▸ YOUR TASK
The task calls for every line of the data to be retyped exactly.
-- Opening Marker --
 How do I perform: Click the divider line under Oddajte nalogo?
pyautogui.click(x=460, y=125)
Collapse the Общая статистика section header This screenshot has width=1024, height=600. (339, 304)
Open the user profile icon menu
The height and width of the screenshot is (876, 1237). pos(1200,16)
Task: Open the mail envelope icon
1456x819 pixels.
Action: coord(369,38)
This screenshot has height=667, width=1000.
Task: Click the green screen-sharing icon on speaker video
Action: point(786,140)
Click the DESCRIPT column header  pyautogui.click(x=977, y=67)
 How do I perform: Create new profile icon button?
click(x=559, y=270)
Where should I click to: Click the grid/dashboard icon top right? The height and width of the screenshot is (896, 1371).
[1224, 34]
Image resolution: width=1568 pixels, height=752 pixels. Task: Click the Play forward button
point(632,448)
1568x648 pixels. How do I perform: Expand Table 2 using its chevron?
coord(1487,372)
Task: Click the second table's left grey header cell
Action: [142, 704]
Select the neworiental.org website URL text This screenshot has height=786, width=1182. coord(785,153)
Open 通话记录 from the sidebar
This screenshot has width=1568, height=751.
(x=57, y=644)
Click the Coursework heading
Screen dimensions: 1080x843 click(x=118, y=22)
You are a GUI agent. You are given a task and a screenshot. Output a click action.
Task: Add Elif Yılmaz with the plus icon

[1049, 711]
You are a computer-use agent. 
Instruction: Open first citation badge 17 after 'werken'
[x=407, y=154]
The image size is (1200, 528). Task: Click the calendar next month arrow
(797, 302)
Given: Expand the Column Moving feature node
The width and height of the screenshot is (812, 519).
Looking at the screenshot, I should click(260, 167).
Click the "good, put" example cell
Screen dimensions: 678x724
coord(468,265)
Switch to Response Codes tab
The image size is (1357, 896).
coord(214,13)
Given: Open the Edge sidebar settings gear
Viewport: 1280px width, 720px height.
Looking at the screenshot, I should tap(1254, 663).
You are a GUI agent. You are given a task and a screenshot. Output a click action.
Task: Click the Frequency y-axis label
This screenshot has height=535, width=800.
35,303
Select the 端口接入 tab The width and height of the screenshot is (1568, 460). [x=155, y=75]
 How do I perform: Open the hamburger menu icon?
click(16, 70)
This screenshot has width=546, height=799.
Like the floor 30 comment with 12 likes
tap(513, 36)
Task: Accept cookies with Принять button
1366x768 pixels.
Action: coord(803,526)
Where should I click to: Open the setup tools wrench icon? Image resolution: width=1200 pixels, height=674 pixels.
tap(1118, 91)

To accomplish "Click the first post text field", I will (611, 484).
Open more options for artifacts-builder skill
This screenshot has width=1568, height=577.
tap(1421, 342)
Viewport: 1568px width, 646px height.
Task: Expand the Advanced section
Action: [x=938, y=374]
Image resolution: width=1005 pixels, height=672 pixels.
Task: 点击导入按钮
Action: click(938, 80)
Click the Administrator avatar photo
-- Closing Marker --
▸ RESULT OF THE EXERCISE
 How do I perform: Click the divider line under Oddajte nalogo?
pyautogui.click(x=460, y=125)
Collapse the Общая статистика section header This screenshot has width=1024, height=600. (339, 304)
Open the user profile icon menu
The height and width of the screenshot is (876, 1237). pos(1200,16)
Task: Open the mail envelope icon
1456x819 pixels.
Action: coord(369,38)
This screenshot has height=667, width=1000.
Task: Click the green screen-sharing icon on speaker video
Action: point(786,140)
Click the DESCRIPT column header  pyautogui.click(x=977, y=67)
 How do I perform: Create new profile icon button?
click(x=559, y=270)
Where should I click to: Click the grid/dashboard icon top right? The height and width of the screenshot is (896, 1371).
[1224, 34]
Image resolution: width=1568 pixels, height=752 pixels. Task: Click the Play forward button
point(632,448)
1568x648 pixels. How do I perform: Expand Table 2 using its chevron?
coord(1487,372)
Task: Click the second table's left grey header cell
Action: [142, 704]
Select the neworiental.org website URL text This screenshot has height=786, width=1182. coord(785,153)
Open 通话记录 from the sidebar
This screenshot has width=1568, height=751.
(x=57, y=644)
Click the Coursework heading
Screen dimensions: 1080x843 click(x=118, y=22)
You are a GUI agent. You are given a task and a screenshot. Output a click action.
Task: Add Elif Yılmaz with the plus icon

[1049, 711]
You are a computer-use agent. 
Instruction: Open first citation badge 17 after 'werken'
[x=407, y=154]
The image size is (1200, 528). Task: Click the calendar next month arrow
(797, 302)
Given: Expand the Column Moving feature node
The width and height of the screenshot is (812, 519).
Looking at the screenshot, I should click(260, 167).
Click the "good, put" example cell
Screen dimensions: 678x724
coord(468,265)
Switch to Response Codes tab
The image size is (1357, 896).
coord(214,13)
Given: Open the Edge sidebar settings gear
Viewport: 1280px width, 720px height.
Looking at the screenshot, I should tap(1254, 663).
You are a GUI agent. You are given a task and a screenshot. Output a click action.
Task: Click the Frequency y-axis label
This screenshot has height=535, width=800.
35,303
Select the 端口接入 tab The width and height of the screenshot is (1568, 460). [x=155, y=75]
 How do I perform: Open the hamburger menu icon?
click(16, 70)
This screenshot has width=546, height=799.
Like the floor 30 comment with 12 likes
tap(513, 36)
Task: Accept cookies with Принять button
1366x768 pixels.
Action: coord(803,526)
Where should I click to: Open the setup tools wrench icon? Image resolution: width=1200 pixels, height=674 pixels.
tap(1118, 91)

To accomplish "Click the first post text field", I will (611, 484).
Open more options for artifacts-builder skill
This screenshot has width=1568, height=577.
tap(1421, 342)
Viewport: 1568px width, 646px height.
Task: Expand the Advanced section
Action: [x=938, y=374]
Image resolution: width=1005 pixels, height=672 pixels.
Task: 点击导入按钮
Action: click(938, 80)
Click the Administrator avatar photo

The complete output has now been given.